GIVEN RECORDS below:

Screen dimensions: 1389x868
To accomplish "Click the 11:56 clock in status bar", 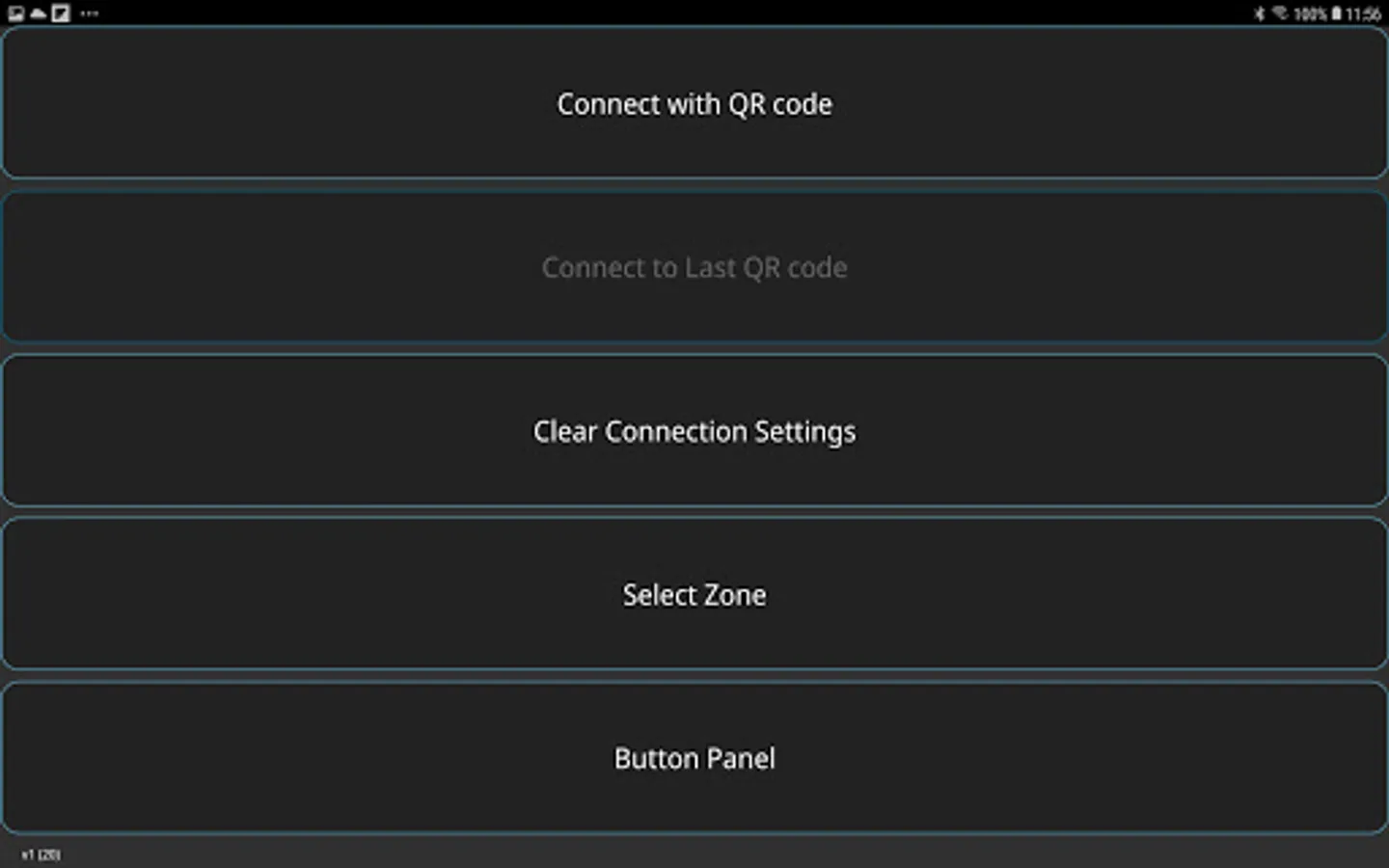I will [1363, 14].
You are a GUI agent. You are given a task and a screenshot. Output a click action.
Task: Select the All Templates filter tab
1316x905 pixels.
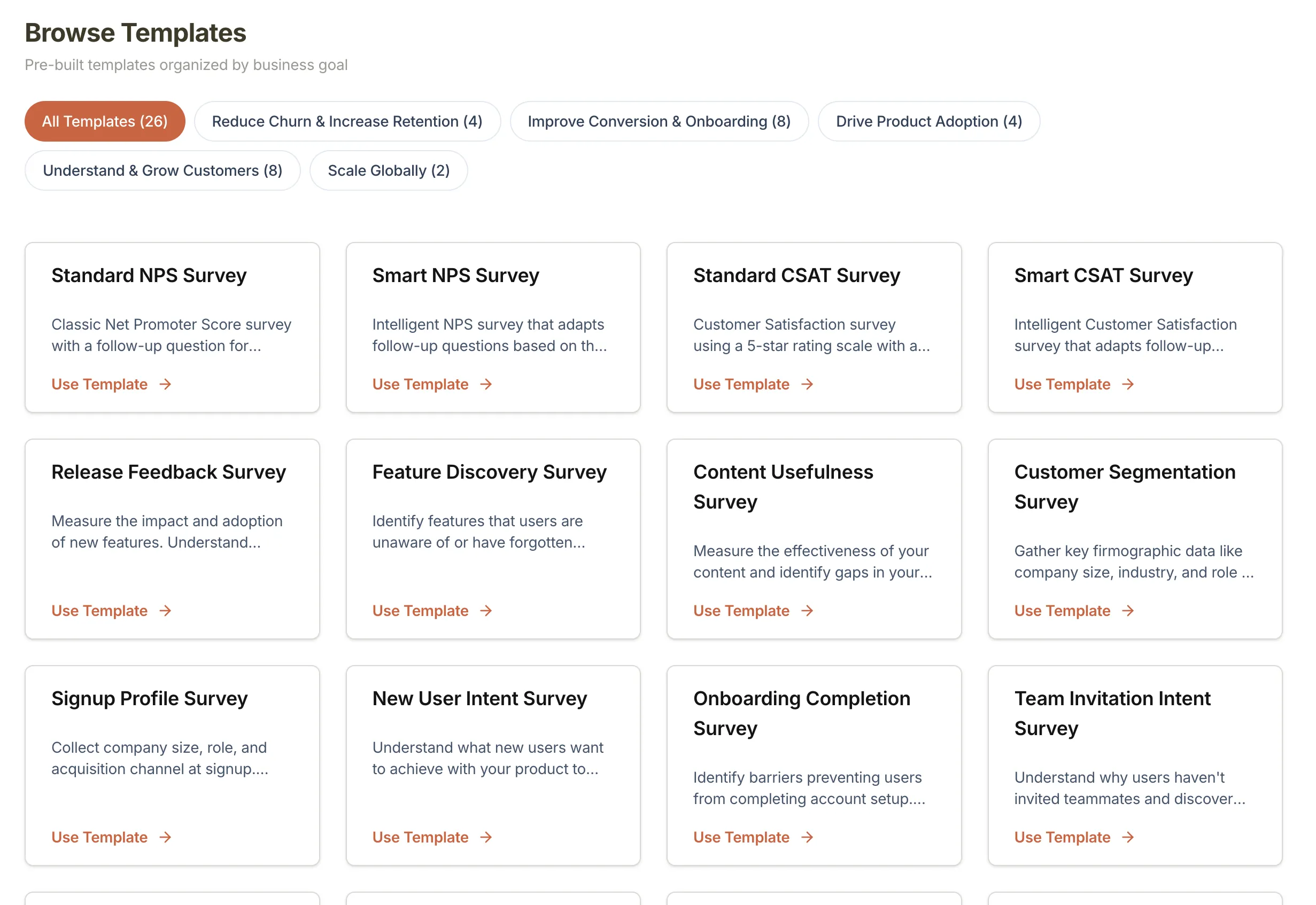pyautogui.click(x=104, y=121)
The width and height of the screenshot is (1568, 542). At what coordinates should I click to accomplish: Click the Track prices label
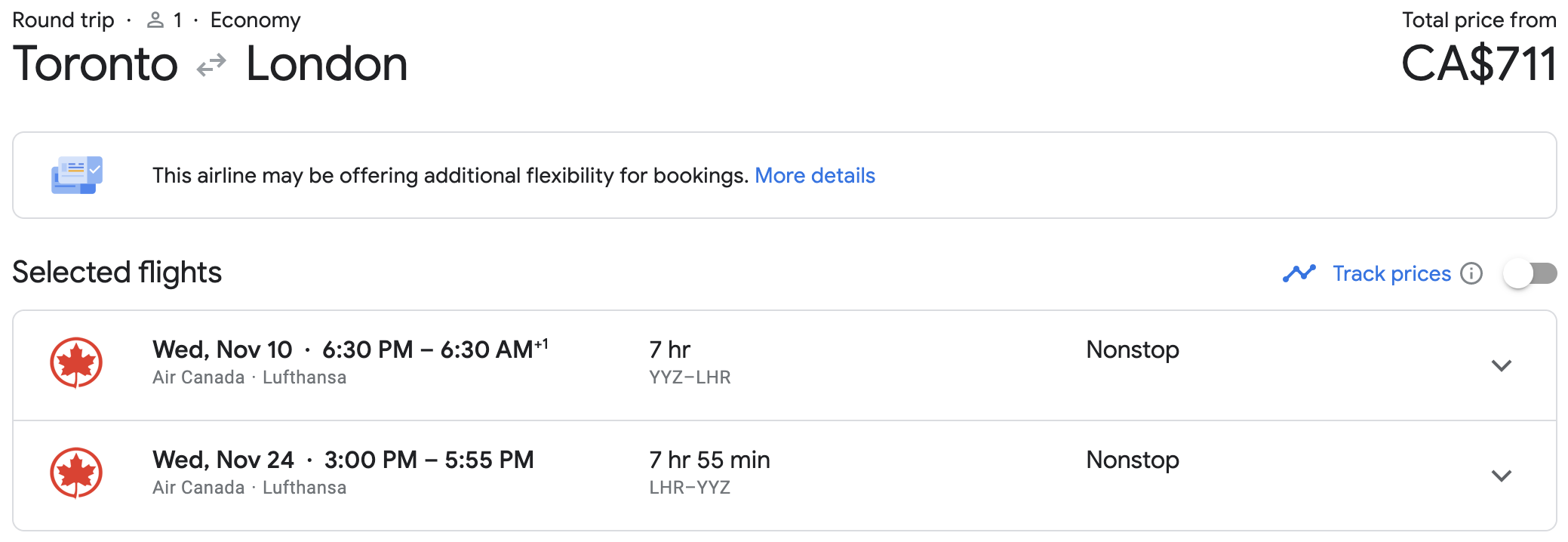click(x=1391, y=273)
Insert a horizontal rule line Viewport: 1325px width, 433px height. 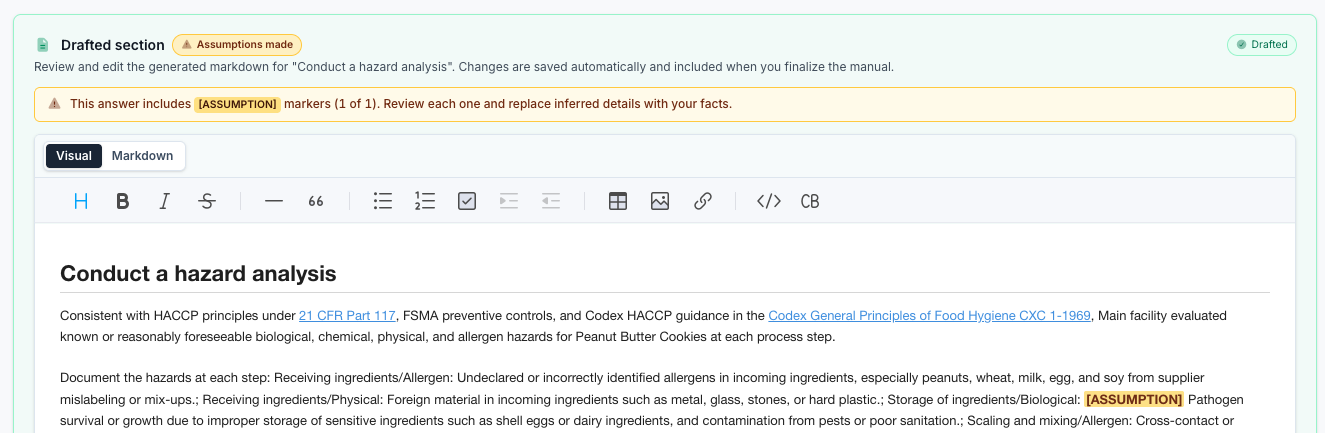click(x=274, y=201)
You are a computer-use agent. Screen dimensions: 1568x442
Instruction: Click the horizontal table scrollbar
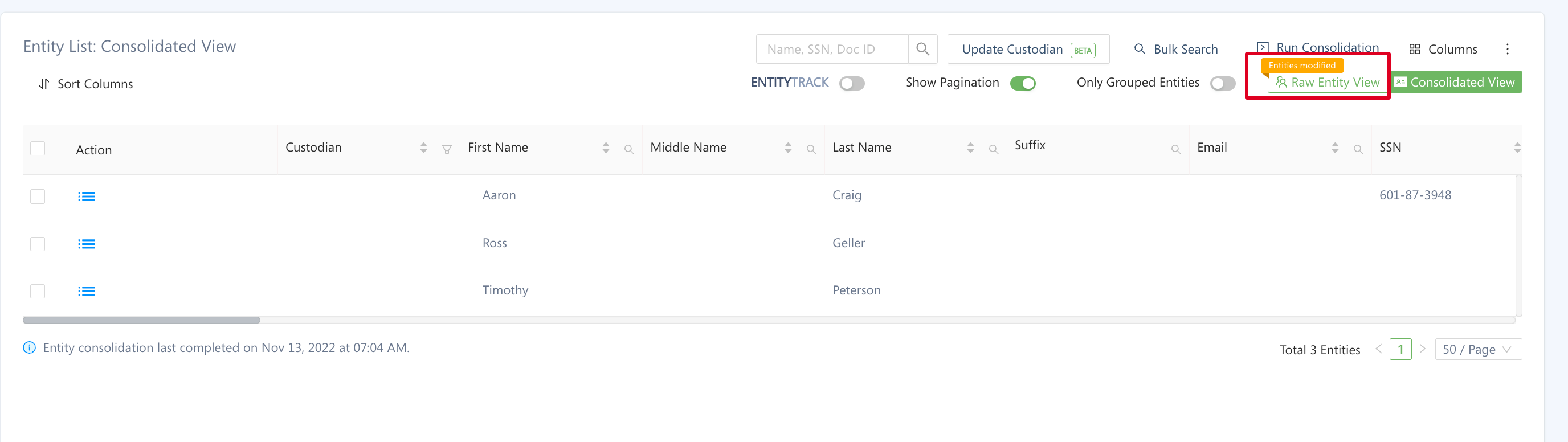coord(141,320)
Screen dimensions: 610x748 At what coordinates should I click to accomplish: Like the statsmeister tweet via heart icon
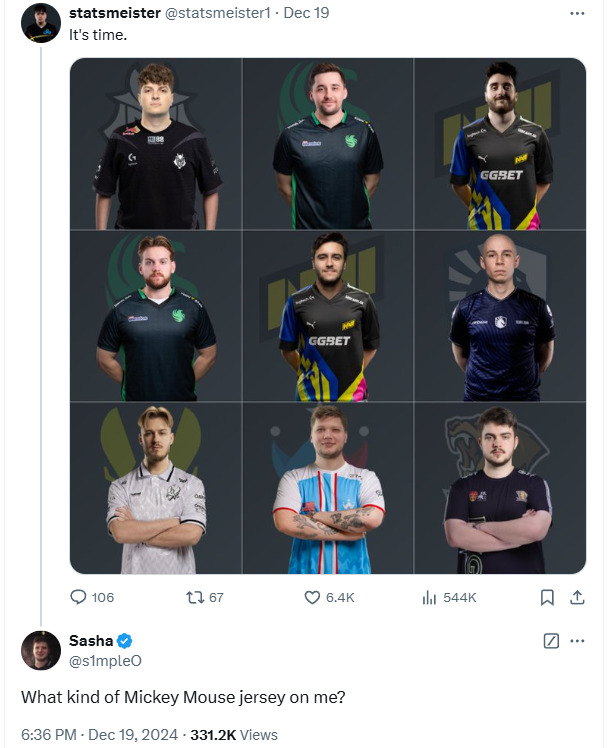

End of GIVEN RECORDS.

In the material above, find the lines that contain "agent" and show them.

- [OUTPUT FOR THIS EXERCISE]:
You are a GUI agent. You are given a task and a screenshot. Output a click action.
You are a computer-use agent. Screen dimensions: 1568x442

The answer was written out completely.